— Selected text —
COURT OF APPEALS OF THE STATE OF NEVADA
May 27, 2020
No. 78703-COA (Nev. App. May. 27, 2020)

Opinion

No. 78703-COA

05-27-2020

IRIS WU, Appellant, v. FEDERAL NATIONAL MORTGAGE ASSOCIATION, Respondent.


ORDER OF AFFIRMANCE

Iris Wu appeals from a district court order granting a motion for summary judgment in a quiet title action. Eighth Judicial District Court, Clark County; J. Charles Thompson, Senior Judge.

The original owners of the subject property failed to make periodic payments to their homeowners' association (HOA). The HOA recorded a notice of delinquent assessment lien and later a notice of default and election to sell to collect on the past due assessments and other fees pursuant to NRS Chapter 116. Wu purchased the property at the resulting foreclosure sale and filed the underlying action seeking to quiet title against the entity that held the first deed of trust on the property at the time. After acquiring the first deed of trust, respondent Federal National Mortgage Association (Fannie Mae) substituted into the action in place of its predecessor and counterclaimed to quiet title. Fannie Mae eventually moved for summary judgment, and the district court ruled in favor of Fannie Mae, finding that it owned the underlying loan at the time of the foreclosure sale such that 12 U.S.C. § 4617(j)(3) (the Federal Foreclosure Bar) prevented the foreclosure sale from extinguishing the deed of trust. This appeal followed.

This court reviews a district court's order granting summary judgment de novo. Wood v. Safeway, Inc., 121 Nev. 724, 729, 121 P.3d 1026, 1029 (2005). Summary judgment is proper if the pleadings and all other evidence on file demonstrate that no genuine issue of material fact exists and that the moving party is entitled to judgment as a matter of law. Id. When deciding a summary judgment motion, all evidence must be viewed in a light most favorable to the nonmoving party. Id. General allegations and conclusory statements do not create genuine issues of fact. Id. at 731, 121 P.3d at 1030-31.

— Problems to work on —
(1) Transcribe the part of the Nevada appeals order starting at "This court reviews" and ending at "P.3d at 1030-31.".
(2) In the Nevada appeals order, which federal provision did the district court find prevented the foreclosure sale from extinguishing the deed of trust?

— Data shown —

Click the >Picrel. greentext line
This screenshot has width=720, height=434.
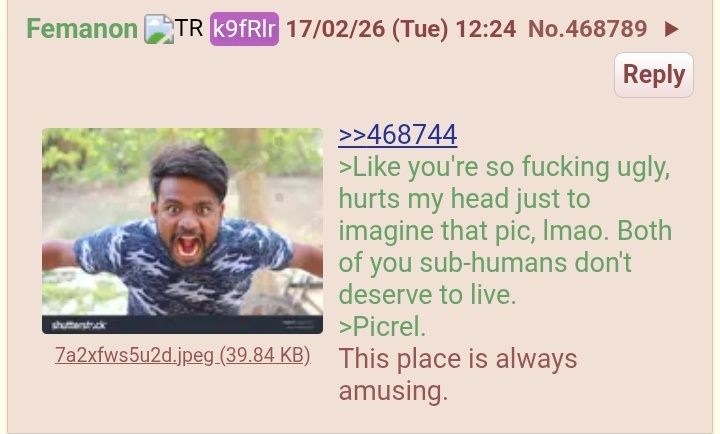pyautogui.click(x=382, y=327)
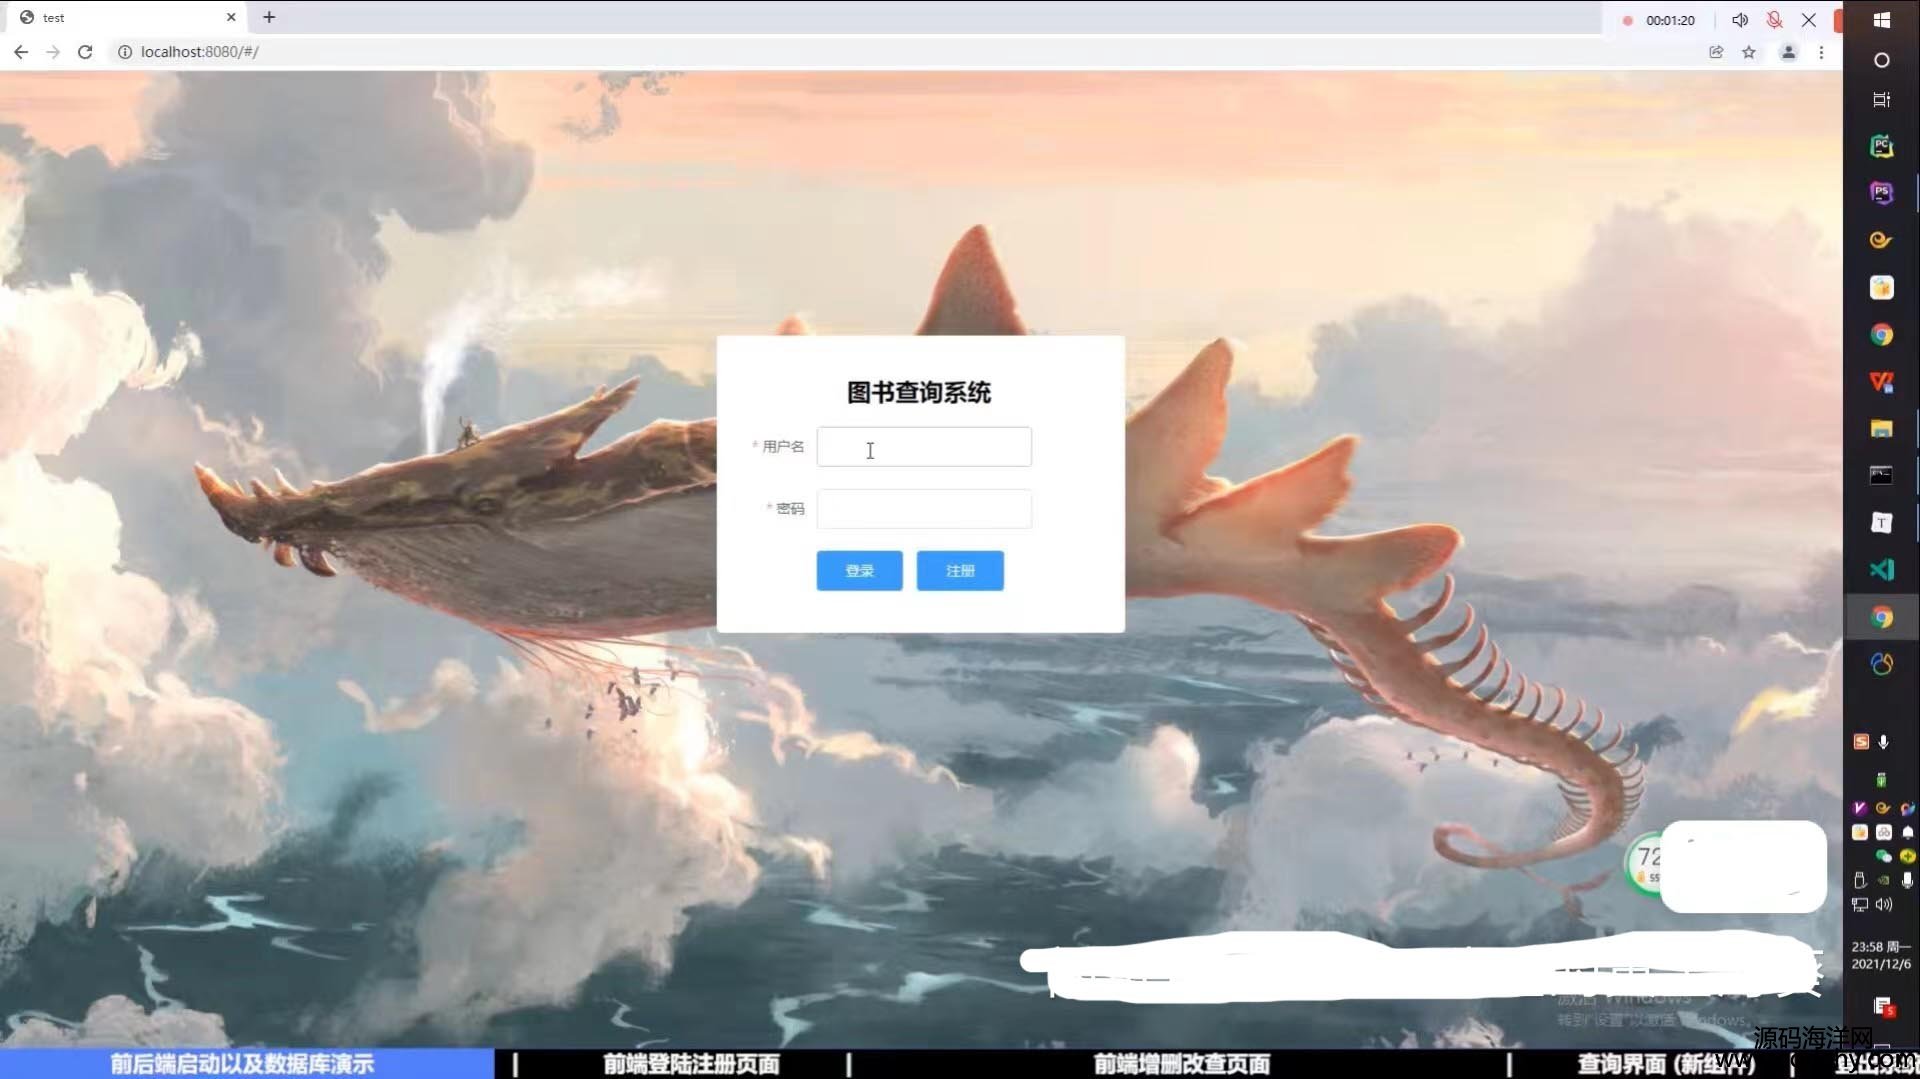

— Solutions by task —
(1)
This court reviews a district court's order granting summary judgment de novo. Wood v. Safeway, Inc., 121 Nev. 724, 729, 121 P.3d 1026, 1029 (2005). Summary judgment is proper if the pleadings and all other evidence on file demonstrate that no genuine issue of material fact exists and that the moving party is entitled to judgment as a matter of law. Id. When deciding a summary judgment motion, all evidence must be viewed in a light most favorable to the nonmoving party. Id. General allegations and conclusory statements do not create genuine issues of fact. Id. at 731, 121 P.3d at 1030-31.

(2) 12 U.S.C. § 4617(j)(3), the Federal Foreclosure Bar.